> [Directions] Give only the number of lines in the listing below where the string "Locate" occurs.

++++++++++++++++++++

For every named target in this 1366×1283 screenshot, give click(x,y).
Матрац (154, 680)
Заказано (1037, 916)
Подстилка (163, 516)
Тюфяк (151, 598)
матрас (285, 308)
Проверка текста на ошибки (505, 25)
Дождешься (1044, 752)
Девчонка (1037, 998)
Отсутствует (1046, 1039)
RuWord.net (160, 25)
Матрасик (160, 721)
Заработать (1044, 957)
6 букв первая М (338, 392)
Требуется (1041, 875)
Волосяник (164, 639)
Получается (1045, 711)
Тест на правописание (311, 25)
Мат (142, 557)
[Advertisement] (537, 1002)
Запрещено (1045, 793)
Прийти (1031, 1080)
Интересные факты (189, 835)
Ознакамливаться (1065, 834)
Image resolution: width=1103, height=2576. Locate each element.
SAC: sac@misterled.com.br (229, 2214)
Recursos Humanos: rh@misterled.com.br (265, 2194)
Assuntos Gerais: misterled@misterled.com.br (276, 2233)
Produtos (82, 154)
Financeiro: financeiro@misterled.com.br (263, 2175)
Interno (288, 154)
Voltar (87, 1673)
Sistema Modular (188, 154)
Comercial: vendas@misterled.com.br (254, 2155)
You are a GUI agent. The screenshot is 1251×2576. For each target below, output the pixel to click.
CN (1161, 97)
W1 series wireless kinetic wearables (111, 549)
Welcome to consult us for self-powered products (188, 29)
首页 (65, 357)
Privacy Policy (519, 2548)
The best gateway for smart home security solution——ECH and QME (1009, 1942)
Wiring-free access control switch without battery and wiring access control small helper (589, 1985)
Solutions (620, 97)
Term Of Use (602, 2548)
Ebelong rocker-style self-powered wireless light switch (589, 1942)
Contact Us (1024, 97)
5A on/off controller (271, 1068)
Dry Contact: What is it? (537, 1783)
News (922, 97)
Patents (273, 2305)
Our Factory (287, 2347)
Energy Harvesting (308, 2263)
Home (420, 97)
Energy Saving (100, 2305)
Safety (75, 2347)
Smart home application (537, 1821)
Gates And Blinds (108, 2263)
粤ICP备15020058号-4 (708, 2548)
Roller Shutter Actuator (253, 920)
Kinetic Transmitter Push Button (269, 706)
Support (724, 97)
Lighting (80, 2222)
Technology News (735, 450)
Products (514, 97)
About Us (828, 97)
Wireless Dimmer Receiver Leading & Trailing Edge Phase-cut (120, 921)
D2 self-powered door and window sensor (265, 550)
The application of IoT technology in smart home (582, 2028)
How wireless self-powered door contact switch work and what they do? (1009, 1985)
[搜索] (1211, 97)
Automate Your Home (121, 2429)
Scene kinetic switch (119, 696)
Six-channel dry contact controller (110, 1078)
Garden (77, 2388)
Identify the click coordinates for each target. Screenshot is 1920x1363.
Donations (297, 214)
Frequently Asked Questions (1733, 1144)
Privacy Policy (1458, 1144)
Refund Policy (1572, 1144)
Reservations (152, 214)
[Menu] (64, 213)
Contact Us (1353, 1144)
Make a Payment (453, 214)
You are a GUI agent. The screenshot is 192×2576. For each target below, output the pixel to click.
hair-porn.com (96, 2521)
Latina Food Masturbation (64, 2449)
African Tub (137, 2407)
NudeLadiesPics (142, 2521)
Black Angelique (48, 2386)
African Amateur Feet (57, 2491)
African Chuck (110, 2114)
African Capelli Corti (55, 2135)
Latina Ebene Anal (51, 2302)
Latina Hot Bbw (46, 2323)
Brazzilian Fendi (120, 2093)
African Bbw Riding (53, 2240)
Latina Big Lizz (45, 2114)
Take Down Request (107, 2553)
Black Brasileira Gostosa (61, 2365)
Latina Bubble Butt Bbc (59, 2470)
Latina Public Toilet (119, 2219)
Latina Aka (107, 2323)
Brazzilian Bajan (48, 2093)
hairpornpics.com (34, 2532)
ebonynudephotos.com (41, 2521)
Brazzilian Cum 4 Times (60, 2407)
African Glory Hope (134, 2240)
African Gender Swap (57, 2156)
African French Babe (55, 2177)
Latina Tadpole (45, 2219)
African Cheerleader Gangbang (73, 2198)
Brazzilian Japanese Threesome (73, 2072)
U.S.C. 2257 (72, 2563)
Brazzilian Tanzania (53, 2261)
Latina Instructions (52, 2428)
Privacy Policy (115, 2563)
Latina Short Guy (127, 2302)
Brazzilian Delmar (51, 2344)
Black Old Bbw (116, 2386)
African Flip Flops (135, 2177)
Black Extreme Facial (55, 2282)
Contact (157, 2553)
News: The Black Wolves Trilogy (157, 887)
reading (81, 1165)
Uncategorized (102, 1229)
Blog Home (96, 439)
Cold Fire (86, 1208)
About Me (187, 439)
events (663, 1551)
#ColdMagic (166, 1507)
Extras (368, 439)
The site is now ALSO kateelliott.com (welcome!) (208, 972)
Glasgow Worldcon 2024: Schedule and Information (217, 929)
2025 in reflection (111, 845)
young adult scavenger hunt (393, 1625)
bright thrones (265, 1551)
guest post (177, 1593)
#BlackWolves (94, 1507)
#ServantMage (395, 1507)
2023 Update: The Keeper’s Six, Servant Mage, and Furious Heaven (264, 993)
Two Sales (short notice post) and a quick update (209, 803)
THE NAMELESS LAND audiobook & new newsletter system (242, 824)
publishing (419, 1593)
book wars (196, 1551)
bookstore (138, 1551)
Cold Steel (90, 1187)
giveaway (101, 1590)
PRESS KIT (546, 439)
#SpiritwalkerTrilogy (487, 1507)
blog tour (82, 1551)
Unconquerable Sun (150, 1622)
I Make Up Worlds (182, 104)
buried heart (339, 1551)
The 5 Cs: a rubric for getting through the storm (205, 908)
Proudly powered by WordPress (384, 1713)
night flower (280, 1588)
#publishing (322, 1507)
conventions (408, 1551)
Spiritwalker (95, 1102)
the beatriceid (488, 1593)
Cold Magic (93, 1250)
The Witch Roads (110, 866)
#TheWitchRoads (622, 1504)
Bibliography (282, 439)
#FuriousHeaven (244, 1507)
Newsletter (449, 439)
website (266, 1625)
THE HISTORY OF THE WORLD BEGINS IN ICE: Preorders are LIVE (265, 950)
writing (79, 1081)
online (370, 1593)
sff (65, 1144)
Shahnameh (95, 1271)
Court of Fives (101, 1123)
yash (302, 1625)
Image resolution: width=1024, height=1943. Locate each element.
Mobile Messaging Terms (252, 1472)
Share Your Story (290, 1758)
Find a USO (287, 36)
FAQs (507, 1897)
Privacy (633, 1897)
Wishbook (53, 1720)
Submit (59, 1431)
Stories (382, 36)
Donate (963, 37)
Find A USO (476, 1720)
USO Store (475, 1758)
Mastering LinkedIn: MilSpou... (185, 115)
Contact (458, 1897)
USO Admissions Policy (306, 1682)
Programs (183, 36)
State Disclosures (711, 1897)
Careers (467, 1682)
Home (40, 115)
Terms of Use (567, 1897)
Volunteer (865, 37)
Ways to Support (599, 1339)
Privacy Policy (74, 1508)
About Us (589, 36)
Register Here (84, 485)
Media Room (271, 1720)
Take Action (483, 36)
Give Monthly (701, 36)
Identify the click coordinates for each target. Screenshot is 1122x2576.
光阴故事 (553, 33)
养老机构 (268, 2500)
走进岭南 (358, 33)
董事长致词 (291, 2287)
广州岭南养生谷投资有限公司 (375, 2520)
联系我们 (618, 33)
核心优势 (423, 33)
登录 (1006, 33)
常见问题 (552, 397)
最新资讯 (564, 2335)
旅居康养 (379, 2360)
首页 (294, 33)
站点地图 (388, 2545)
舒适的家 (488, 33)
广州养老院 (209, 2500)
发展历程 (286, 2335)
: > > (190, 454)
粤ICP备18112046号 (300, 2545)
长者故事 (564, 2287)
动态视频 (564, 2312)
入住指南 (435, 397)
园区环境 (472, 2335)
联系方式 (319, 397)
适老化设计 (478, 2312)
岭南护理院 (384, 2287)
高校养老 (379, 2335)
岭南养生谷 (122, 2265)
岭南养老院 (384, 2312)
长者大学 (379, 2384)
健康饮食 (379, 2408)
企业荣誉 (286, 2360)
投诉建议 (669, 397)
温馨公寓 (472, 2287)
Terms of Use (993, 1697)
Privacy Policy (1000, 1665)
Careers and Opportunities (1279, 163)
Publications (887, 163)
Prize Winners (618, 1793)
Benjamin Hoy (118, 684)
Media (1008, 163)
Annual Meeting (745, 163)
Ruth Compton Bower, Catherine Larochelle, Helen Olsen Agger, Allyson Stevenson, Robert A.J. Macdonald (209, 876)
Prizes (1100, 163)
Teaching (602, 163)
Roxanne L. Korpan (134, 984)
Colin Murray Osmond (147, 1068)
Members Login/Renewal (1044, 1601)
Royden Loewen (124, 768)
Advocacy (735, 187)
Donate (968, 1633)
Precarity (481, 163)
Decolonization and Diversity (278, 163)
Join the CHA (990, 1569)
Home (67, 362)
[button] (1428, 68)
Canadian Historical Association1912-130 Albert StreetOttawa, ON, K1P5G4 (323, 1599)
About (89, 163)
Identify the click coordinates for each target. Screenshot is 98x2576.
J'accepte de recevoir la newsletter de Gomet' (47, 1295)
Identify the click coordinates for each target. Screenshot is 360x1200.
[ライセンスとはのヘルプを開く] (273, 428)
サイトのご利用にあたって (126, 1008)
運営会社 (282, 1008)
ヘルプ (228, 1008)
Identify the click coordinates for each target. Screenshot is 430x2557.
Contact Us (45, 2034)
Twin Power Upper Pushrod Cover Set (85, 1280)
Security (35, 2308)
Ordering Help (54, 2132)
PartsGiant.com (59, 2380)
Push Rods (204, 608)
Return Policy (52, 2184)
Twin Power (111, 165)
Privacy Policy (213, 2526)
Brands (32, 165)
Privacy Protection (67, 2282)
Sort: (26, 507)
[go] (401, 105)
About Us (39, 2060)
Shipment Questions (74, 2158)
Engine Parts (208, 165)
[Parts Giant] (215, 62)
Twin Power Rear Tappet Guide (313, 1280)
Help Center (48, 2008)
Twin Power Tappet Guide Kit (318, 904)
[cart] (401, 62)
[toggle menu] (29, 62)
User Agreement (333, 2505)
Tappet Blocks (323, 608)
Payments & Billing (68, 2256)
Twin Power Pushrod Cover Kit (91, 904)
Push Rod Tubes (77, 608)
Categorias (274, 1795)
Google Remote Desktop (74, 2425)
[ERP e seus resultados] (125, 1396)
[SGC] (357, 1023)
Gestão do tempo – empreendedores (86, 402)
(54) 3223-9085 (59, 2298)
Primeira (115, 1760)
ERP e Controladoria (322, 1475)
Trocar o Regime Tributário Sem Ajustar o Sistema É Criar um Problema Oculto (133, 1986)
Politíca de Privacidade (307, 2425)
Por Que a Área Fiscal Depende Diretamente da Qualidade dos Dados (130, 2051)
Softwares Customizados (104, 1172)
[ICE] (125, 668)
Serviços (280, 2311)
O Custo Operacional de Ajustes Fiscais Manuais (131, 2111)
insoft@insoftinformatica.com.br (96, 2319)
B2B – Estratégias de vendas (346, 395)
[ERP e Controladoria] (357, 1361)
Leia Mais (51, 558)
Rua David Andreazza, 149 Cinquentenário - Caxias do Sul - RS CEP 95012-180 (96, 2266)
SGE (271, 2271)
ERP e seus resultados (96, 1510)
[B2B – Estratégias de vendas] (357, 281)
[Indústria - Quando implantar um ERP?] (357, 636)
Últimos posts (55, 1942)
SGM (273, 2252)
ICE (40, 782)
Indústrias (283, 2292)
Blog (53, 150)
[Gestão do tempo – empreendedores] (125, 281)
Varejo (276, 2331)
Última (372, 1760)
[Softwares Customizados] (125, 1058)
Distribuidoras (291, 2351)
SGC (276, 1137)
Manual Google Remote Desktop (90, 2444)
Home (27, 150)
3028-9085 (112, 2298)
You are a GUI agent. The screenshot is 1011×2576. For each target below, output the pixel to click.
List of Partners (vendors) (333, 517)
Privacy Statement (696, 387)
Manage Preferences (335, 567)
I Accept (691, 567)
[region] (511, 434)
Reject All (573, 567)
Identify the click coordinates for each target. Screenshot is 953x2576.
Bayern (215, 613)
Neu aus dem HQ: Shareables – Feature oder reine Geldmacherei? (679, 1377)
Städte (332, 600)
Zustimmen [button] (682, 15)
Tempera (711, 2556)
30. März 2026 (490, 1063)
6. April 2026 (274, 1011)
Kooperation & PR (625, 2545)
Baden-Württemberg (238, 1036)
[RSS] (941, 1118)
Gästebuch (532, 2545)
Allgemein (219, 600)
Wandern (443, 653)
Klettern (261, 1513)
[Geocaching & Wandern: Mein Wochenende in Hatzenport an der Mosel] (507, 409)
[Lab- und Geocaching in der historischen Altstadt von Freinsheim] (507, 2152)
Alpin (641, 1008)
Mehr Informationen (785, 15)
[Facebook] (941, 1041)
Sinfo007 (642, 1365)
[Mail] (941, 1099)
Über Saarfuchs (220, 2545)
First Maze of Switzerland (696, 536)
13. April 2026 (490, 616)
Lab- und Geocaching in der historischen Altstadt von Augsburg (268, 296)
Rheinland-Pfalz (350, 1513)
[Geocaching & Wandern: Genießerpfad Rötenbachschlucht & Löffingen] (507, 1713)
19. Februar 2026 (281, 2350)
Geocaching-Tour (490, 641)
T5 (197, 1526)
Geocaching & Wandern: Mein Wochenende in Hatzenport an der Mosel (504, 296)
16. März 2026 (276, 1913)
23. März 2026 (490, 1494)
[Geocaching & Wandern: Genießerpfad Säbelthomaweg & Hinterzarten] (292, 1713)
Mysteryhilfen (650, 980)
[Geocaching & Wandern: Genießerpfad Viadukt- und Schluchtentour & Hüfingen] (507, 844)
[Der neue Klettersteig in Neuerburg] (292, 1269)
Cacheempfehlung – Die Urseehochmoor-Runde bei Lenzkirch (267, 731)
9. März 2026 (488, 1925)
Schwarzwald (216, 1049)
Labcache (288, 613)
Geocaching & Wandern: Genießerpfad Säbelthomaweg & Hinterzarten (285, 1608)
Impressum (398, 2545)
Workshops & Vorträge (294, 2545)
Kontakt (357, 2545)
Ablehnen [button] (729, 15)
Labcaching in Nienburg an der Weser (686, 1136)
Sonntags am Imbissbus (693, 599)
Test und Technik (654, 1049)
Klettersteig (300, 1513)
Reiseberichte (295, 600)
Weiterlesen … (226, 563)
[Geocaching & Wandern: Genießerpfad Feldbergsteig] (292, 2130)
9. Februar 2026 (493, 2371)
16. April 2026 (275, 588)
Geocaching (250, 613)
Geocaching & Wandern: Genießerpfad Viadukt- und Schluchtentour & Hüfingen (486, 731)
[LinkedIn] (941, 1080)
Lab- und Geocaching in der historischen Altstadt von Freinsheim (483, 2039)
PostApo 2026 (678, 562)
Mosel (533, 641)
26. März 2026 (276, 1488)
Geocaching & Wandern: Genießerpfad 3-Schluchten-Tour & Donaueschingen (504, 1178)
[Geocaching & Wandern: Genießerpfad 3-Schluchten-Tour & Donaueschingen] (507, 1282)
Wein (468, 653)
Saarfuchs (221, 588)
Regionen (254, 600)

++++++++++++++++++++

> [Solution] 2